In a study by De Winter et al. (2004) two physiotherapists have measured shoulder abduction (Figure 1) in 155 patients with pain in one shoulder. They used an electronic inclinometer, showing the abduction angle in degrees (Figure 2).

**Figure 1.** Shoulder abduction

**Figure 2.** Inclinometer measuring the abduction angle

Table 4 shows the results in degrees as well as other measures of reproducibility for both shoulders.

**Table 4.** Results

*Questions*

4.1 Explain the large difference between the two ICC’s in light of the exact same results for the 5 and 10% agreement.

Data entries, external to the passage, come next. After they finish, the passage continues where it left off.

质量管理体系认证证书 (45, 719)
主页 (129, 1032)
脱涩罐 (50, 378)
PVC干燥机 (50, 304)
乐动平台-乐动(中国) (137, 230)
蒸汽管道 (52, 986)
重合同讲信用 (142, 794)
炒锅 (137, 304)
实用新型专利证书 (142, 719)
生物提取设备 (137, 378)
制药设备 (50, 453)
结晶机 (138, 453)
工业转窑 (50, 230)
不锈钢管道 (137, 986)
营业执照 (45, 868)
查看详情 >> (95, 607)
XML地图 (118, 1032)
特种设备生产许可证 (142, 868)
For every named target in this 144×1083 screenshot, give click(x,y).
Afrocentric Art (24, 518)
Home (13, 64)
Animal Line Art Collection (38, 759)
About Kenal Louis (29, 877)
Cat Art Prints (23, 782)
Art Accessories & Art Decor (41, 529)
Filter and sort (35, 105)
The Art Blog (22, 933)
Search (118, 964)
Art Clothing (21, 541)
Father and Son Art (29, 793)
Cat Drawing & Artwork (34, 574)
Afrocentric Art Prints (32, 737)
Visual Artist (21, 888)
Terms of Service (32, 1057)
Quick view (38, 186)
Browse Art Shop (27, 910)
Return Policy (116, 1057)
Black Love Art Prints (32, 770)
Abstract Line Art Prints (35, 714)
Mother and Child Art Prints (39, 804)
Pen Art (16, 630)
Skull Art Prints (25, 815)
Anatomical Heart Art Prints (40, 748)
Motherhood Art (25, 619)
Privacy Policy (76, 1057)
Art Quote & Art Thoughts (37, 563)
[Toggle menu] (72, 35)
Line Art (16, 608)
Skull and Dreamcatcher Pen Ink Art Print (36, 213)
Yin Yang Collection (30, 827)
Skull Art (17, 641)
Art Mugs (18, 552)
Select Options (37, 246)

AnswerLook at the variance of the results (SD):

- Abduction of the healthy shoulder is almost the same, therefore SD is small: low reliability (ICC)
- Abduction of the painful shoulder varies more, therefore SD is large: high reliability (ICC)

4.2 Discuss which parameter is preferrable?

AnswerWhether one prefers degrees or ICC from 0-1 is a personal preference. Personally, I prefer degrees as it is more meaningful clinically and because ICC’s are more difficult to interpret.

A researcher is designing a reproducibility study. On a course in questionnaire technique he has heard that the reliability will improve if the study population is more heterogenous. He therefore designs the study to include very different patients.

*Questions*

5.1 Discuss this strategy?

AnswerReliability of a questionnaire must be tested in the same patient population as where is should be used. Therefore, this design is flawed.